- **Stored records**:
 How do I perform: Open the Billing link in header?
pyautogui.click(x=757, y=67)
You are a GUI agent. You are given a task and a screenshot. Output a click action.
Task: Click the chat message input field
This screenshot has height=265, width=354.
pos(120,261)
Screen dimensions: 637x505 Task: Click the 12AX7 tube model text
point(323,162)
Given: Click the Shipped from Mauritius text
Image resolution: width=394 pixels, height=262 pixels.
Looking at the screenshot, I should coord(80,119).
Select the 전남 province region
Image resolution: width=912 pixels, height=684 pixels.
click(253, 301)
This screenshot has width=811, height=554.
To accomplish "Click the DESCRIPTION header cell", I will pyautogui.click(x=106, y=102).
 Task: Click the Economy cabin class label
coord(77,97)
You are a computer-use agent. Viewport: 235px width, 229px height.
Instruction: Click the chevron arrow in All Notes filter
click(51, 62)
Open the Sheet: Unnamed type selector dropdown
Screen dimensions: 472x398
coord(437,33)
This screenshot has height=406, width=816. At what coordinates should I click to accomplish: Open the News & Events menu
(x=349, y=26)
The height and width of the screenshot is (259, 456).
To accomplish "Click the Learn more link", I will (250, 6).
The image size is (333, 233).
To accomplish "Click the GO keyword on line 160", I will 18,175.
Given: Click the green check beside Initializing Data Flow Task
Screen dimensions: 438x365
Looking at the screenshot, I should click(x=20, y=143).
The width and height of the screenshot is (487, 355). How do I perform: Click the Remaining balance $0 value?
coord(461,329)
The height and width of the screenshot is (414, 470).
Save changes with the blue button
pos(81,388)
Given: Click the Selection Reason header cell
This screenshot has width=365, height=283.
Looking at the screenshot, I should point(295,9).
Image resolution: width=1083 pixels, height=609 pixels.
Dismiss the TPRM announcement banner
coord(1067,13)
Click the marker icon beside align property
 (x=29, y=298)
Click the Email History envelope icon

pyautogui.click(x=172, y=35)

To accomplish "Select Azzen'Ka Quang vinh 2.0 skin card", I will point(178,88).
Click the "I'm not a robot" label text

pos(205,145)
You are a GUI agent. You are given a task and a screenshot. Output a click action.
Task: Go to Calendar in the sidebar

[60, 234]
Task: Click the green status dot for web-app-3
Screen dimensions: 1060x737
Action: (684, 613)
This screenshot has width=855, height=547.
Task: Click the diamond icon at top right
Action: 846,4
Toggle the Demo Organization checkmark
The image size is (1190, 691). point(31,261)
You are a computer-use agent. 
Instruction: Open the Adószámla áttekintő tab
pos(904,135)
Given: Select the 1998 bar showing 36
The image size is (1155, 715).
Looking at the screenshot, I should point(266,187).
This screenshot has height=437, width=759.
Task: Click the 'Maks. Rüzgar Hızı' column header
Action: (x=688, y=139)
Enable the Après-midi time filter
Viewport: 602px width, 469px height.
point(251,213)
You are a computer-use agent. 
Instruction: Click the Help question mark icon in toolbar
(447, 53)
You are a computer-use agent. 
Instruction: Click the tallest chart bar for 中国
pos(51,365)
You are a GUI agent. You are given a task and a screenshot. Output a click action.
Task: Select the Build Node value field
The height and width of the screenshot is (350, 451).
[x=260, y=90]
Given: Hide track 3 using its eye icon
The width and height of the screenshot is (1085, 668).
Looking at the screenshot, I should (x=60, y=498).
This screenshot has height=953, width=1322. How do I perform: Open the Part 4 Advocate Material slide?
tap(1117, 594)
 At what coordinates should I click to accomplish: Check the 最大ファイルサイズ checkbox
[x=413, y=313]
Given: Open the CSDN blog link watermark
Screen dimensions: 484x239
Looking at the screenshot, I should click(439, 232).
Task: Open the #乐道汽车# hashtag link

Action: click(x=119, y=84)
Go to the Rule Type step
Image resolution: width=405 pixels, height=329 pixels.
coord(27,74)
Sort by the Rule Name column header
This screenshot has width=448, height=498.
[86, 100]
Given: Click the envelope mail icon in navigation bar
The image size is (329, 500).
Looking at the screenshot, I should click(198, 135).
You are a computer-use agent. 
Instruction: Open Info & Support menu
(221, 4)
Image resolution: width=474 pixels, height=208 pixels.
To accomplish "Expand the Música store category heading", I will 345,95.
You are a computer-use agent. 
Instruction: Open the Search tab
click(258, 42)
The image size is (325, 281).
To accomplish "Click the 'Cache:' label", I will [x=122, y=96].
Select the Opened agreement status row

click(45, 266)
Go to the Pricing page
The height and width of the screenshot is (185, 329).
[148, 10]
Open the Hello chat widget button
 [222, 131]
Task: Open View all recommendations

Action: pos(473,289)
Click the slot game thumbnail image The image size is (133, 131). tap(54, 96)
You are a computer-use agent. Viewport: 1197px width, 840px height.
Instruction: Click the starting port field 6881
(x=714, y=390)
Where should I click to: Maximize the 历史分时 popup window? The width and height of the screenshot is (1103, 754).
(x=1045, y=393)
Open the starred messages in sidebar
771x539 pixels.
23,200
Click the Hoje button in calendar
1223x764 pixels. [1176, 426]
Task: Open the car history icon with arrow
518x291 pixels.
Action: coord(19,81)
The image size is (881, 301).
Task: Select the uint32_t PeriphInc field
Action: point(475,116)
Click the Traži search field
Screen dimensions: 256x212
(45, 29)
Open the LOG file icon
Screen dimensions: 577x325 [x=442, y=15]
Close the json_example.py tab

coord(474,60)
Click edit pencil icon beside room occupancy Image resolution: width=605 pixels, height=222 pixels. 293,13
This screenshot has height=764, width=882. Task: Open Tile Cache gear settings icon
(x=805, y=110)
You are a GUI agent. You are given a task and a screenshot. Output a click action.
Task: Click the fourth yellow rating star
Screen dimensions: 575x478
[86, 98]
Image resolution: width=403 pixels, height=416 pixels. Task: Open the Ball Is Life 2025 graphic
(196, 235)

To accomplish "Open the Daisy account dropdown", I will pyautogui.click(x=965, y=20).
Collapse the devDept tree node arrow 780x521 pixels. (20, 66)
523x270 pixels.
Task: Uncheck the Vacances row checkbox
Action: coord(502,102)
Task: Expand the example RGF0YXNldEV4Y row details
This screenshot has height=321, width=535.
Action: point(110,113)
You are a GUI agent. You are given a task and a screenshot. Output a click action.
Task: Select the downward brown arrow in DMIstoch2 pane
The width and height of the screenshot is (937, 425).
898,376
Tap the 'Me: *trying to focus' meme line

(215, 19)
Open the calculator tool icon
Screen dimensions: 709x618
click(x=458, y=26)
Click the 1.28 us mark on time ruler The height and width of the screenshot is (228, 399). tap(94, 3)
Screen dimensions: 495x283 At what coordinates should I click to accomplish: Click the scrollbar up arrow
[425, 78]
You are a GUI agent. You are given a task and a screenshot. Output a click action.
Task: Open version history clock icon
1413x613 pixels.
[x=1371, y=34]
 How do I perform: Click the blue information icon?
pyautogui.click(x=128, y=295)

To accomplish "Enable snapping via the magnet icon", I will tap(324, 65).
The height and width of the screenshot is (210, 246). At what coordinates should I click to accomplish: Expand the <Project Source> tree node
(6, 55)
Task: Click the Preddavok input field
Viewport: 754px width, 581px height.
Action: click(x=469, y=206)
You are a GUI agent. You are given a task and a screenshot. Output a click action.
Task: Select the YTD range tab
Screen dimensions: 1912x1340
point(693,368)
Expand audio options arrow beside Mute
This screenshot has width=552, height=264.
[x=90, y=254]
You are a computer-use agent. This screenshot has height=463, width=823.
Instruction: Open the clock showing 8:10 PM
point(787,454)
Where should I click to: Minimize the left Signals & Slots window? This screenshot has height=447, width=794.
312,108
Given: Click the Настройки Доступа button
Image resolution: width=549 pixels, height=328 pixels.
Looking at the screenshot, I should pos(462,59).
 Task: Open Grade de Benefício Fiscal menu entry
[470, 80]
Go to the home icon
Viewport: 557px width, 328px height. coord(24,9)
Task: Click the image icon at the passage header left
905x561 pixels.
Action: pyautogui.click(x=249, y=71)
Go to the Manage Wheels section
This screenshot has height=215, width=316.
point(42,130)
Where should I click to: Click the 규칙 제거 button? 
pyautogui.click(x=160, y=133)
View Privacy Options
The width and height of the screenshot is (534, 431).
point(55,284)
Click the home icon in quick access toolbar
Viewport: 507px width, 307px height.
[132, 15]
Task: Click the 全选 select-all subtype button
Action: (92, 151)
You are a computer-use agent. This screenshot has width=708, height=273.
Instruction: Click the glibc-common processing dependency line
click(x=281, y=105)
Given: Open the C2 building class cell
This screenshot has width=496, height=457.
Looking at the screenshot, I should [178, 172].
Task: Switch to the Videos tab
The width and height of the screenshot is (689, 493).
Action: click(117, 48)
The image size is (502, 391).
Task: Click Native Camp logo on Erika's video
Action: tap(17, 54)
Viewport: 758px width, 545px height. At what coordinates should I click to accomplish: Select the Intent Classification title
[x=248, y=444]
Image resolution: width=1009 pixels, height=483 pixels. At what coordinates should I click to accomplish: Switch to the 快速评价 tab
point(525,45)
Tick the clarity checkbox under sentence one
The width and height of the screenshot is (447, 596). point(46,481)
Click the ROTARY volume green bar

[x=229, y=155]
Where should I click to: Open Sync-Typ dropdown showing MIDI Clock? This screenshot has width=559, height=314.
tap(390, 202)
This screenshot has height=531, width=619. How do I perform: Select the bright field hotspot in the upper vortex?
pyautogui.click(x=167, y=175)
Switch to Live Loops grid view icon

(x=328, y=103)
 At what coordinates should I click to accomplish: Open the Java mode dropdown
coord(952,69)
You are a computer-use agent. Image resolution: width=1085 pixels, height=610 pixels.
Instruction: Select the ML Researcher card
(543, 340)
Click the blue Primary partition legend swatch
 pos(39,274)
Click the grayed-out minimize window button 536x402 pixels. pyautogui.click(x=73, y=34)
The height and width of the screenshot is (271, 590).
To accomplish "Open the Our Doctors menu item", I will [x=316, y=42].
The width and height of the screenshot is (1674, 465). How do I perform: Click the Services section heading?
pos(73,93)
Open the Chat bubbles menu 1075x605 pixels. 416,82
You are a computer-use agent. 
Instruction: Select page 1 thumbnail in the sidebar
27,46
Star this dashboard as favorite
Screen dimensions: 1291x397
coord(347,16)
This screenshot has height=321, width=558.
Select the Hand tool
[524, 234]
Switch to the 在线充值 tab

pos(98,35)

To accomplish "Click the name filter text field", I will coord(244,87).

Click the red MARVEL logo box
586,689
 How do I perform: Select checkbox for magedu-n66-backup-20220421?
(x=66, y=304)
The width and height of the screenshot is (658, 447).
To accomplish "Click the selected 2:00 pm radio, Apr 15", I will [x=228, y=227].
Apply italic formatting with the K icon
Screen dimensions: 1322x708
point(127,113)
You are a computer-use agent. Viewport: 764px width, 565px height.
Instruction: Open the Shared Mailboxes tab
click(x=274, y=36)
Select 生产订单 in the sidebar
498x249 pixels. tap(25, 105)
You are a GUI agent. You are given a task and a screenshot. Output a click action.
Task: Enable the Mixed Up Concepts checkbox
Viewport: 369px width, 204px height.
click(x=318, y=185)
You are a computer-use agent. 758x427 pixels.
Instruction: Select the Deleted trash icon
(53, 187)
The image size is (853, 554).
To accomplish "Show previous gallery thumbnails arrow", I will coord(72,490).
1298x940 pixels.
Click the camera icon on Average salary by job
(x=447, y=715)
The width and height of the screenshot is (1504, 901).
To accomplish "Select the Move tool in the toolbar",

- **Task details**:
From the records above, retype only the lines starting at the line that contains "Toggle the Demo Organization checkmark" and ending at the line that contains "Given: Select the 1998 bar showing 36", both included.

- **Output of the task**:
Toggle the Demo Organization checkmark
The image size is (1190, 691). point(31,261)
You are a computer-use agent. 
Instruction: Open the Adószámla áttekintő tab
pos(904,135)
Given: Select the 1998 bar showing 36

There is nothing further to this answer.